The bread has those nice dark stripes from the grill; the melted cheese is already dripping hotly on to the napkin. Mmmmmm. This sandwich is as good as I remember! Even though I last had it... oh, OK, it was yesterday. And the day before. And the day before that. Are you getting the idea? I am a serial same-sandwicher.

Some people may find the idea of repetitive lunching odd, but really, it isn't: according to research by Whole Foods Market, one third of Britons eat the same lunch daily, and half say they have been eating it for six years. Lightweights! The survey of 2,000 adults found that the most common choice is a cheese sandwich, followed closely by ham – which makes my choice of a ham and cheese sandwich, toasted wherever possible, doubly vindicated.

So why is it embarrassing to choose the same lunch? Philosopher Julian Baggini thinks that the emergence of a "foodie class" has created "a sort of fiction that we all eat adventurously" (he does, though, assembling a mackerel and tomato salad, a frittata – anything so long as it doesn't replicate what he had the day before).

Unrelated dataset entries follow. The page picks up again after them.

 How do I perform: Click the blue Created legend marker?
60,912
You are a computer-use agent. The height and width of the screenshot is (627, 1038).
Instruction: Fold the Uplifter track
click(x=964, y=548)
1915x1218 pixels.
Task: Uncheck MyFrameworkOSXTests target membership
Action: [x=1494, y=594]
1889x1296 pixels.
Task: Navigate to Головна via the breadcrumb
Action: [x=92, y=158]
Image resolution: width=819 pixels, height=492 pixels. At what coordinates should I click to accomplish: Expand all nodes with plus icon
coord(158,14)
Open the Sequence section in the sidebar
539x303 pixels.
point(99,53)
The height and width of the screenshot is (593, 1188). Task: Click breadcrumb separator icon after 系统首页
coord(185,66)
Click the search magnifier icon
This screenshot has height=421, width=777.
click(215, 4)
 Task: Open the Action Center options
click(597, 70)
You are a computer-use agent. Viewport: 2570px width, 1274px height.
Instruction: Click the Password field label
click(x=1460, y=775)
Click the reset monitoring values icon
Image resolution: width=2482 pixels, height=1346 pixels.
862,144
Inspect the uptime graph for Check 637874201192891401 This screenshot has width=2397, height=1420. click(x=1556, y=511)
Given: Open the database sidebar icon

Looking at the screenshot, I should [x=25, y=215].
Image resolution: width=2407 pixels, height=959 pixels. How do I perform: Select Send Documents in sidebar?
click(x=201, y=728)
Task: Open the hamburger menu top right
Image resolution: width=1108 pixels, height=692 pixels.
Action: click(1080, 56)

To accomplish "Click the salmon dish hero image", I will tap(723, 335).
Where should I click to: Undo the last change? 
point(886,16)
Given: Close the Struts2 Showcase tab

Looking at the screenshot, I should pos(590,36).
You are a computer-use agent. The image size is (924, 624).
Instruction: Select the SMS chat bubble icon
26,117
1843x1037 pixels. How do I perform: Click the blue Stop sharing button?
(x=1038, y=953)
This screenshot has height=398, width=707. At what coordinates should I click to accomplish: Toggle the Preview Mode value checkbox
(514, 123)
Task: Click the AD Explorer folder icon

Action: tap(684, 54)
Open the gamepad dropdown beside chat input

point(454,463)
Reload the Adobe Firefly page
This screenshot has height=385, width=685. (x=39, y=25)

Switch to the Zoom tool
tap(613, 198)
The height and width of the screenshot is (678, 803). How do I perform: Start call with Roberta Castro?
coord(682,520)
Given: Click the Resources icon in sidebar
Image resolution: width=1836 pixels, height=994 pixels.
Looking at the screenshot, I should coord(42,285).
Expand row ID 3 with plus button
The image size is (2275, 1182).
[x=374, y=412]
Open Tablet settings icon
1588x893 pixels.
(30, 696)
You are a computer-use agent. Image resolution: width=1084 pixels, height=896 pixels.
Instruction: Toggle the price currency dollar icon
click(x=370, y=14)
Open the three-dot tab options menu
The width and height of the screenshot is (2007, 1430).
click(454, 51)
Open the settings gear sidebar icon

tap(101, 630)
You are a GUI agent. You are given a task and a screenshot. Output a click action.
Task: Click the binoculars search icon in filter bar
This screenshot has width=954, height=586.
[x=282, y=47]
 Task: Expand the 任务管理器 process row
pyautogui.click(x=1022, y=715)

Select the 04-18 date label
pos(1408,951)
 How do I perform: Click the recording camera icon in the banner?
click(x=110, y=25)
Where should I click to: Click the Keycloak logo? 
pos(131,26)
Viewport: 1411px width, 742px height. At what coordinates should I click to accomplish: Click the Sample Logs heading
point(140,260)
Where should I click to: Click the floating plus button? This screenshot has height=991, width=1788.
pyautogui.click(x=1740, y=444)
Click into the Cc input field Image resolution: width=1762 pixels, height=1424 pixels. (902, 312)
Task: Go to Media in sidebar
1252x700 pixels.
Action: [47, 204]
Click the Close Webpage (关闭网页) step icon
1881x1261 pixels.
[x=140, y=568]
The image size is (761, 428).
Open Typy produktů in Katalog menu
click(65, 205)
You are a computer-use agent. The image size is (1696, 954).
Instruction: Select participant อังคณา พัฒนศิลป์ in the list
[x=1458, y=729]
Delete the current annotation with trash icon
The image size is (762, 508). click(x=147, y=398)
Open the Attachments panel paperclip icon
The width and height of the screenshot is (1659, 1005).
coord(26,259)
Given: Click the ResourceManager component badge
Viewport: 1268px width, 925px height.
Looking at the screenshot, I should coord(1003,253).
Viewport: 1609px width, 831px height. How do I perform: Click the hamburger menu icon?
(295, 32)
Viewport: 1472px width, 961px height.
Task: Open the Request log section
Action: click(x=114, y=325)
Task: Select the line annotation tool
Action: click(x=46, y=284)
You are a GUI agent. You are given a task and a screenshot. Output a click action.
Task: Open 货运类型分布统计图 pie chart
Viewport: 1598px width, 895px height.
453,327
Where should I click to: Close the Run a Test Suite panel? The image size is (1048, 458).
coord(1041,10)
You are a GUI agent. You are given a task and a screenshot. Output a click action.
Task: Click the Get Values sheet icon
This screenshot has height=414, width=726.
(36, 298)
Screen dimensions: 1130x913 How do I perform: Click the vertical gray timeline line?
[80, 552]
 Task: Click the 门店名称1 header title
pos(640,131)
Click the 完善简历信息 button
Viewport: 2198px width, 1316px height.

But I don't see my ham and cheese sandwich as an antithesis to choice: it needs not to contain mustard, bechamel, chutney, mayo or pickle, and you have to walk quite a long way for that. Besides, I occasionally ring the changes (choosing smoked salmon instead), if, say, I'm planning cheese and ham pizza for tea, or if I'm on holiday and an hour-long search has still not located a bar willing to make one (luckily, ham and cheese toastie seems to be some sort of universal language for lunch). Neither is it an antithesis to foodiness: even Angela Hartnett regularly lunches on a cheese sarnie and crisps, and she is a woman who knows about interesting food combinations. Plus, as Baggini points out, many food snobs don't mind eating the same breakfast, as long as it's proper porridge or muesli.

Do we choose the same sandwich because the ritual offers comfort? Certainly there's a pleasure in choosing what you know you like, and it isn't necessarily dull. I am happy to report that whenever I finish my sandwich, I wish there was just a little bit more. Which, of course, there always is – just not until tomorrow.